Virus Discovery Platform

Serratus is a large scale viroinformatics platform for uncovering the total genetic diversity of Earth's virome. Originating with the goal of uncovering novel coronaviruses that may have been incidentally sequenced by other researchers, the project expanded to encompass all RNA viruses, those which encode a viral RNA-dependent RNA polymerase (RdRp).

By the end of 2020 there were approximately 15,000 distinct RNA virus sequences known from public databases, measured by the number of distinct RdRp (greater than 10% difference in amino acid sequence). Using a bioinformatics workflow optimized for large-scale cloud computing, the research team analyzed 5.7 million freely available sequencing datasets (20.4 petabytes of raw data) in the Sequence Read Archive (SRA) in only 11 days and a computing cost of US$23,900. This analysis yielded 132,000 novel viral RdRp, representing nearly an order of magnitude increase in the known genetic diversity of RNA viruses.

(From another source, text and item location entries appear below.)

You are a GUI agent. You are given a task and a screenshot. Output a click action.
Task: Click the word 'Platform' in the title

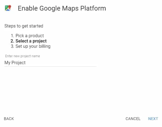point(93,8)
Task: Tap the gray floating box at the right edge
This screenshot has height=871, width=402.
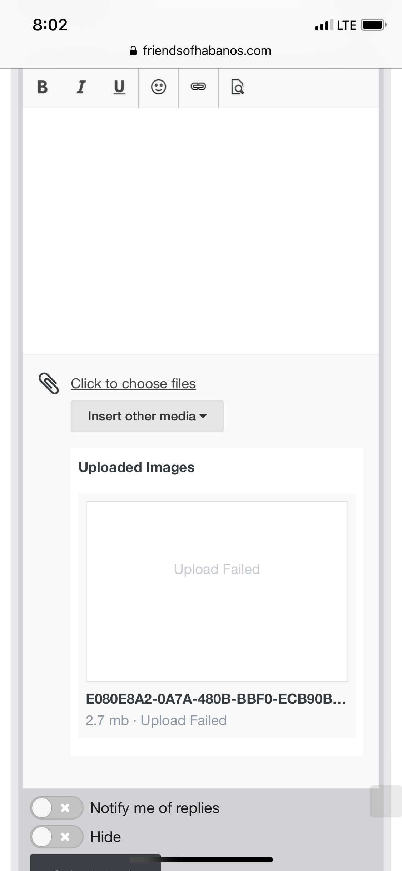Action: 386,801
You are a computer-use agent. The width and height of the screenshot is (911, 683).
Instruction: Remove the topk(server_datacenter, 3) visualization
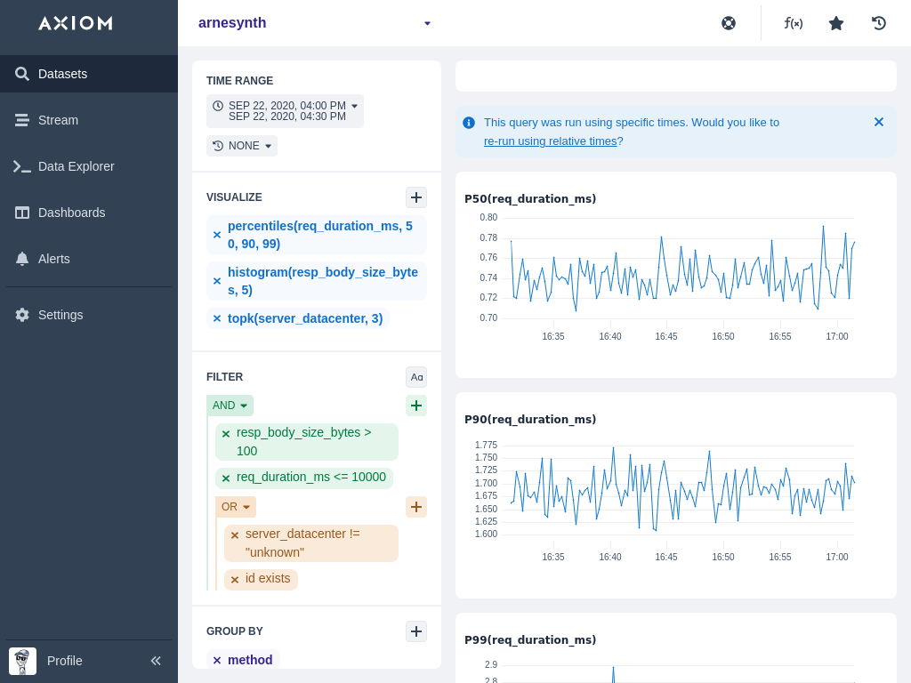coord(217,318)
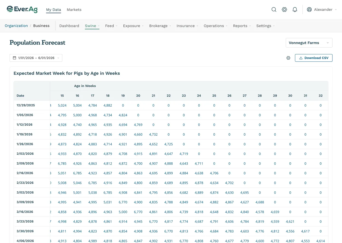Select the My Data tab
This screenshot has width=342, height=243.
(x=54, y=10)
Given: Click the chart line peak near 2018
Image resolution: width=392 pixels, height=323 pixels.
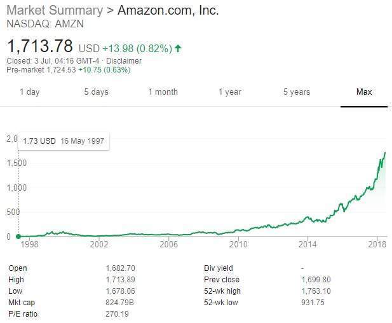Looking at the screenshot, I should pos(386,153).
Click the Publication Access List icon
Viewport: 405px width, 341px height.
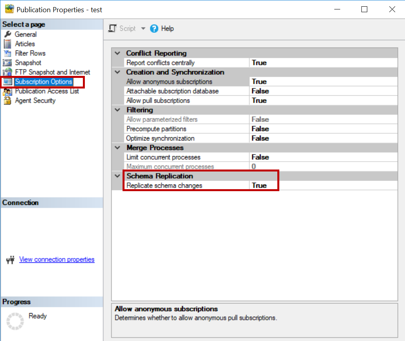(7, 91)
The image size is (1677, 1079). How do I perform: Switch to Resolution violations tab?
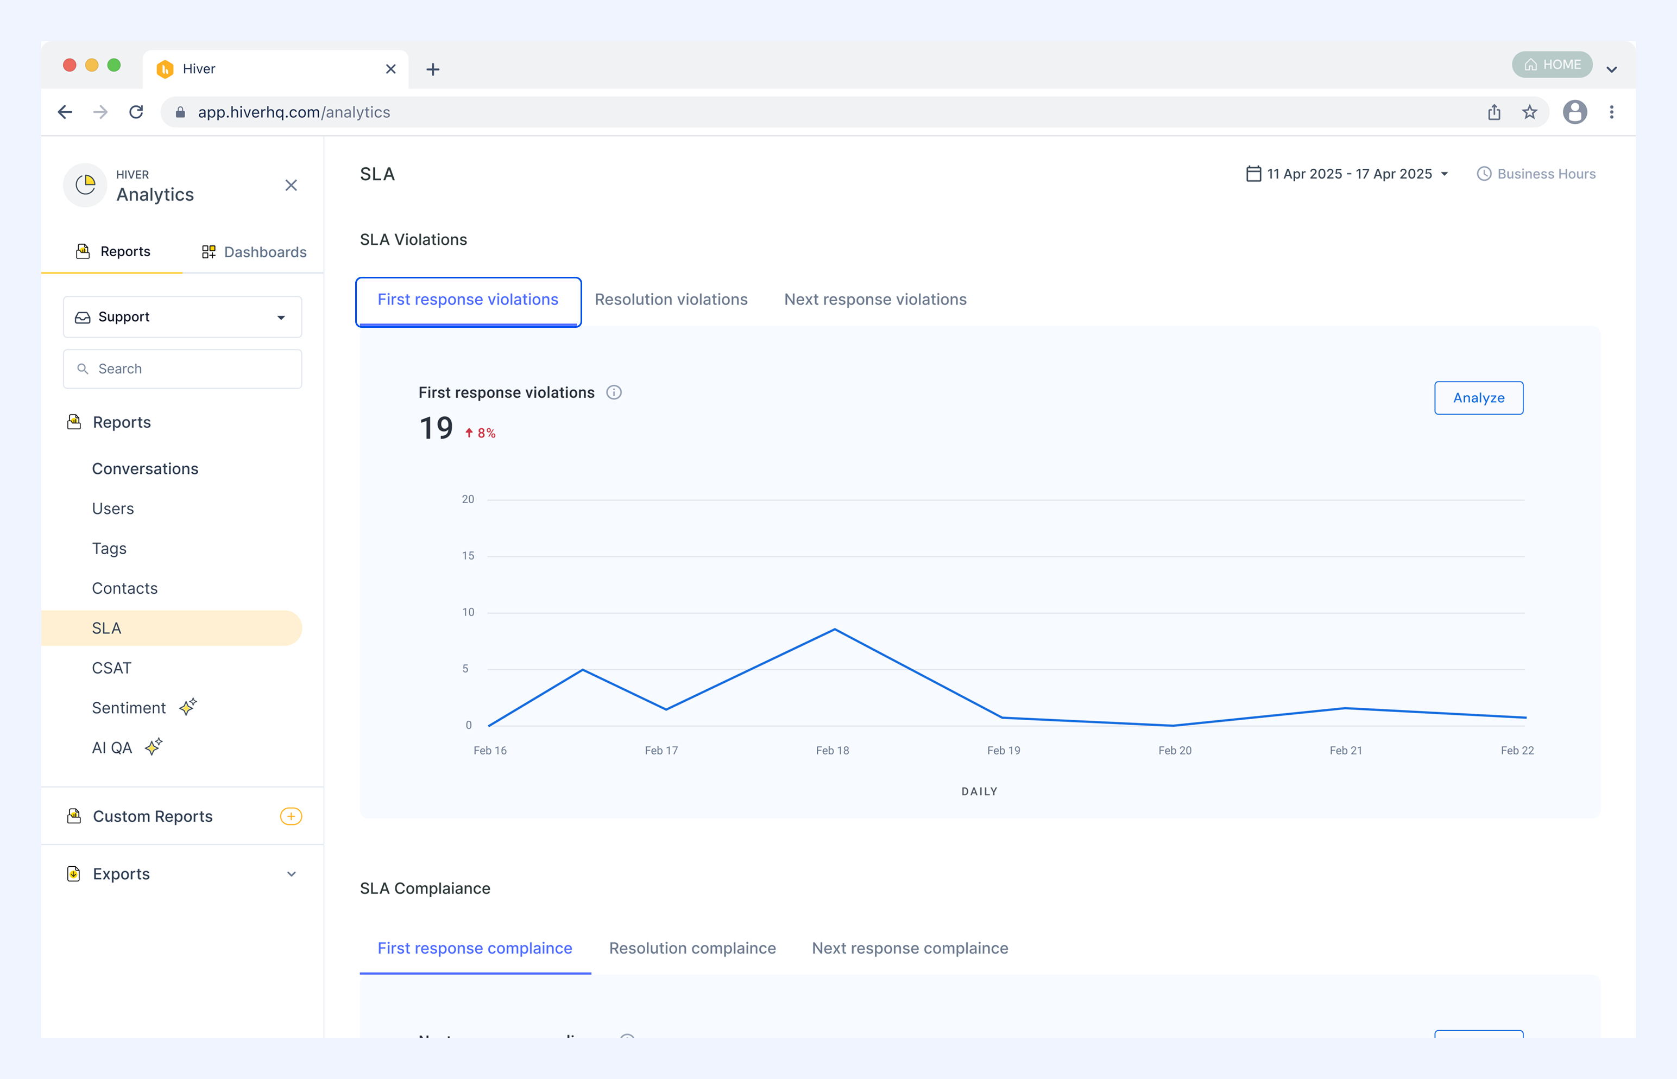tap(671, 299)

Within the database, RNA viruses are classified according to their RdRp palmprint, a type of molecular barcode. The palmprint can be used as a computationally efficient index for the identification of which SRA sequencing runs contain a particular RNA virus. Such an index allows for targeted analysis of raw sequencing datasets from which novel RNA viruses can be characterized.

All Serratus data are freely-available under the INDSC release policy.